Contrary to popular belief, the answer is absolutely. The 4th Amendment says we have a right “to be secure in their persons, houses, papers and effects, against unreasonable searches and seizures” and “no warrants shall issue, but upon probable cause, supported by oath or affirmation, and particularly describing the place to be searched and the persons or things to be seized.” Only criminal courts have a high enough standard of evidence to cause unlawfully obtained evidence (without a warrant) to become inadmissible. The theory is that police need to obtain a warrant before they can search your home. In practice, police rarely obtain warrants from judges in non-criminal matters because there are so many exceptions. Police can search automobiles without warrants, detain people on the street, provide emergency assistance to people inside of a home, or prevent the escape of a suspect. Police can enter your home without a warrant to prevent you from doing something to frustrate legitimate law enforcement efforts, like destroying relevant evidence. They can enter your home to prevent physical harm to officers in your home or physical harm to others in your home. We are not lawyers and none of this is legal advice (NALNLA) but if a California officer forcibly enters your home, step aside or you might end up arrested and then your children have a higher chance of being taken into custody as well (the other type of custody rather than taken to jail in custody). Hopefully you will be able to address any abuse of authority later. Remember to tell the police, again and again, that you will be glad to cooperate and allow them to enter your home if they possess a warrant or court order signed by a judge.

The family and juvenile dependency courts are starting to move cases that would otherwise be heard in criminal court into family and juvenile dependency courts because the standard of evidence is so much lower in family and juvenile dependency courts than it is in criminal court. It is so much easier to find you guilty in a family or juvenile dependency court and then the taxpayers don’t need to pay for you to go jail. There are so many divorces now that this has become a huge source of savings for California. Additionally, California isn’t required to appoint an attorney for you in family court like it is required to do in criminal court. Finally, the burden of proof is taken away from the State of California and it is placed on you to prove your innocence in front of the judge in family court unless you live in Texas (where you have jury trial rights). Not a single California parent has ever been “granted” a jury trial in California in these courtrooms ever after paying the $150 court fee. The true victims of the family and juvenile dependency courts are not the parents who have lost their rights, but the children who have lost their loving fit parents through these court systems, #PreventUGI (unwarranted governmental interference).

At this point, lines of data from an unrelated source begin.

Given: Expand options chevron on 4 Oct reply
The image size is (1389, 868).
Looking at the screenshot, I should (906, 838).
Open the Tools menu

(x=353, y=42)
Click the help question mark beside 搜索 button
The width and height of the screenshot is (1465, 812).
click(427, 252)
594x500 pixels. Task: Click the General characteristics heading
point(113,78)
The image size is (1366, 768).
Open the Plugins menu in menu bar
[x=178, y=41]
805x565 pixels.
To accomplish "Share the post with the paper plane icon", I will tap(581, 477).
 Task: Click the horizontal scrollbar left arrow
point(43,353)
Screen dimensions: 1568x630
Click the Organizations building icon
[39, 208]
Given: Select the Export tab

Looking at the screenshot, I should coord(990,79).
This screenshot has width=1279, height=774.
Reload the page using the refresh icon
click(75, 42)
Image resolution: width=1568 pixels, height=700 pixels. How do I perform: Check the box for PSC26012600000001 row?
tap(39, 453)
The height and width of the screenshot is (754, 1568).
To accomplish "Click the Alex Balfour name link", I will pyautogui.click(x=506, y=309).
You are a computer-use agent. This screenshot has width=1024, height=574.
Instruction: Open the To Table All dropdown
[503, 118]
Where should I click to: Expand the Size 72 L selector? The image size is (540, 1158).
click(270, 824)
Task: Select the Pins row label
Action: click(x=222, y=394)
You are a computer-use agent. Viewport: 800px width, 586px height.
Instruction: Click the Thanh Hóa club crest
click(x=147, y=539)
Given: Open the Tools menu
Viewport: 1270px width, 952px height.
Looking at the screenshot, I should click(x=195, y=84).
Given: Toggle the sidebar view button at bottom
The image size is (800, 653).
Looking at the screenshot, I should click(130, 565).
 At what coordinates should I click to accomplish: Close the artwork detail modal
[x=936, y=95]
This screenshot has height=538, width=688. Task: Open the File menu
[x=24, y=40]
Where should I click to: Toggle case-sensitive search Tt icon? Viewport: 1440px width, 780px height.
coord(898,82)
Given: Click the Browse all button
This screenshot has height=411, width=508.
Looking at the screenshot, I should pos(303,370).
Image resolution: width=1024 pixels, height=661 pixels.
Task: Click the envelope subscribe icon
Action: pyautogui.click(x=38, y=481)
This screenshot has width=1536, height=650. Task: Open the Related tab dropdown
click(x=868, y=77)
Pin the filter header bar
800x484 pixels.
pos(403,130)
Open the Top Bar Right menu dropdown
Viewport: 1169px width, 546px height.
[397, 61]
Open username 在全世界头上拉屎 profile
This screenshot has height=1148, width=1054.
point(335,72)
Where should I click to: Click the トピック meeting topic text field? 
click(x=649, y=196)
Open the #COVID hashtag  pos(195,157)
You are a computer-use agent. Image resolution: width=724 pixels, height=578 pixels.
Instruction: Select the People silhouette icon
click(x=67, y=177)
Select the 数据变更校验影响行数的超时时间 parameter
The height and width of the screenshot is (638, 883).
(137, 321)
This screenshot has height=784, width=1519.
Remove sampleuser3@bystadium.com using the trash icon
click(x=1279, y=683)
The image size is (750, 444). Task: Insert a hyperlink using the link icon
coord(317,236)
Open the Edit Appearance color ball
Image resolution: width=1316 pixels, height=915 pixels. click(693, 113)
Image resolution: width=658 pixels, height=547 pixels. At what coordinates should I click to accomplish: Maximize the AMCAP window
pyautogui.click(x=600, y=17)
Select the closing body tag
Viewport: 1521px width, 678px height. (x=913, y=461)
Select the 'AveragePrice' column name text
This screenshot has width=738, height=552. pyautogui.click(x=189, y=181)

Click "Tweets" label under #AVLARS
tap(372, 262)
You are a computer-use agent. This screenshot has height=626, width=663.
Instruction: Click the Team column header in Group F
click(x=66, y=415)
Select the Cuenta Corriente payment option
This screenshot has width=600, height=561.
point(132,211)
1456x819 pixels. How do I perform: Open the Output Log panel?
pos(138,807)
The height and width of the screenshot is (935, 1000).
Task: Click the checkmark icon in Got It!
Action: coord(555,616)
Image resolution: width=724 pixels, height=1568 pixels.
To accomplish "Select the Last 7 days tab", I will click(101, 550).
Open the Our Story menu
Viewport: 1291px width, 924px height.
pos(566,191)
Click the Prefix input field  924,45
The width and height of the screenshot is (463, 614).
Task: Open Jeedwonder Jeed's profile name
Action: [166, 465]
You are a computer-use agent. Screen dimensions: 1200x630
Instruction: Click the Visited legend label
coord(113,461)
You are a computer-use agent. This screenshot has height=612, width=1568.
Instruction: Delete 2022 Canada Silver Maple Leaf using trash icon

You don’t need to allow a social worker into your home if he/she is not accompanied by a police officer. Let the social worker know that you feel more comfortable with a police officer present if he/she starts threatening you or tries to force their way in. You need to decide whether or not to call the police if a social worker tries to enter your house without your permission. I am not a lawyer and this is not legal advice (NALNLA). Keep in mind, that the low low standard of evidence, used by California’s family and juvenile dependency courts, allows in almost all sorts of evidence. Even evidence that you resisted having your house searched by a social worker who most likely see your judge often and has a relationship with him/her. The evidence social workers obtain from entering your home with a police officer, can, and most likely will, be used against you. Your best bet is to quickly call a neighbor or friend to come and be your witness. I have always tried to teach my children, when they were minors, to remain silent and call me. It is much harder to fabricate words when none were spoken and it also helps to keeps these silent witnesses (neighbors, friends, family members) out of court if they just watch and listen.

In front of the police or your own witness, ask the social worker the exact nature of the complaint against you, the actual state statute number, or local ordinance code that you have allegedly violated. If the social worker is acting under an anonymous tip, tell the police office that this is insufficient evidence to enter your house without a warrant. Let both of them know that because they don’t have sufficient evidence, neither one can enter your home without a warrant. Ask the social worker for their name and business card and the police officer for his/her badge number and write everything down. Lock the door and get a pen and paper if you need to. Record everything, in any way you can, about what is happening. The low standard of evidence used in California family and juvenile dependency courts, means that ANY evidence obtained can and most likely will be admissible and used against you.

Don’t assume that a search is always unacceptable, because the government can’t possibly have a suspicion that you have done something wrong. Government personnel screen people getting on airplanes. They gather bulk data, biometric information, and use other advance technology to collect data on you without probable cause. Is this an assumption that everyone has done something wrong??? Is this unwarranted governmental interference, UGI, or a necessity? #PreventUGI.